A city on the W side of the Sys, near the modern village of Zougra, commanding the road from the coast of the Corinthian Gulf at Xylokastro S to Trikkala. Homeric Pellene, whose site is not known, was destroyed by Sikyon; the Classical city dates from the 6th c. and was refortified in Late Roman times. Pausanias mentions a gold-and-ivory statue by Pheidias in the Temple of Athena, as well as Sanctuaries of Eileithyia, Poseidon, Artemis, Dionysos, and Apollo Theoxenios (god of strangers). Games called the Theoxenia were limited to native competitors; the famous Pellene cloaks were at one time given as prizes. Scattered remains of buildings and walls mark the site, which is divided by a barren ridge, the main part of the city being on the W side, the smaller on the E. There has been some controversy over the location of Aristonautai, the port of Pellene: it was probably at Xylokastro at the mouth of the river. The ruins at Kamari, some 6 km to the W at the mouth of the next river, are perhaps to be identified with 4th c. Oluros, described by Pliny as the fortress of the people of Pellene, but apparently no longer of any significance in the time of Pausanias. The Sanctuary (Mysaion) and Sanatorium (Kyros) of Asklepios near Trikkala also belonged to Pellene.

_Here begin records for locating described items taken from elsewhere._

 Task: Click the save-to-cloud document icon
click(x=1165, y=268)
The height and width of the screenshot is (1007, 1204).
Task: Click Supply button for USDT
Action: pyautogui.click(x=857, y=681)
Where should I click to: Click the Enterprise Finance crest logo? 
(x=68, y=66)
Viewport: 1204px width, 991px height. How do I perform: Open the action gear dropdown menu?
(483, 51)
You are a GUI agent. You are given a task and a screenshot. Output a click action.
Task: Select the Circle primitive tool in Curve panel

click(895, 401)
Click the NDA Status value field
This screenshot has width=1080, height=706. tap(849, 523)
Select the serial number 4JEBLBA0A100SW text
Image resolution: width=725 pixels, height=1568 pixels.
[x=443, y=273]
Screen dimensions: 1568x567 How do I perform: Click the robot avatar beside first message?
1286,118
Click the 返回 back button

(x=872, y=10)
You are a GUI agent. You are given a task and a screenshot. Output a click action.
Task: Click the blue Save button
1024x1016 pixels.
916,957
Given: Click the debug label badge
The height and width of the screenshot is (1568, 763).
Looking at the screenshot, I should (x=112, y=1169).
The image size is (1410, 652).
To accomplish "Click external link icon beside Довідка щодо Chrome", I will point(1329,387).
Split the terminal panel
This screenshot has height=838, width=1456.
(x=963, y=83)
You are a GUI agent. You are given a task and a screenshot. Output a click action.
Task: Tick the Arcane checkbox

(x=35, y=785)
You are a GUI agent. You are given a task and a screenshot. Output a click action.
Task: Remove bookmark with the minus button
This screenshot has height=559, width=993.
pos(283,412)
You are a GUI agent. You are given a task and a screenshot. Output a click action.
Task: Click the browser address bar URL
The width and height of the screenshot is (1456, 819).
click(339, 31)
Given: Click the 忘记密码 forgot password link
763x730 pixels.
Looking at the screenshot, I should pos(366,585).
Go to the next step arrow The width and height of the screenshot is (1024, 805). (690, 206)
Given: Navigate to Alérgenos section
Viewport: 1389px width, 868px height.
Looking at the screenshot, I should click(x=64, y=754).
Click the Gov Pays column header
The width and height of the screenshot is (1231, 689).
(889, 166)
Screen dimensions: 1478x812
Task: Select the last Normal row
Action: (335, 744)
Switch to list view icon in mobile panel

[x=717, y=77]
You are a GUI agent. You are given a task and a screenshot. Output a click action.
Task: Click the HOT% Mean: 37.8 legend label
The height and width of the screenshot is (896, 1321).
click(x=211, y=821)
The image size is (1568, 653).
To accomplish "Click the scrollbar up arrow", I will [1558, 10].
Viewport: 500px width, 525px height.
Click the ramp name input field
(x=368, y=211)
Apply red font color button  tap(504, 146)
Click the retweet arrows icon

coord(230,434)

Strab. 8.7.5; Plin. 4.5; Paus. 2.12.2, 7.6.1, 27.lf; W. M. Leake, Morea (1830) III 214, 224, 389; W. M. Leake, Peloponnesiaca (1846) 404M; E. Curtius, Peloponnesos (1851-52) I 480M; C. Bursian, Geographie von Griechenland (1872) II 340f; J. G. Frazer, Paus. Des. Gr. (1898) IV 181; E. Meyer in RE 19I (1937) 354f; A. Philippson-Kirsten, GL (1950-59) III 168.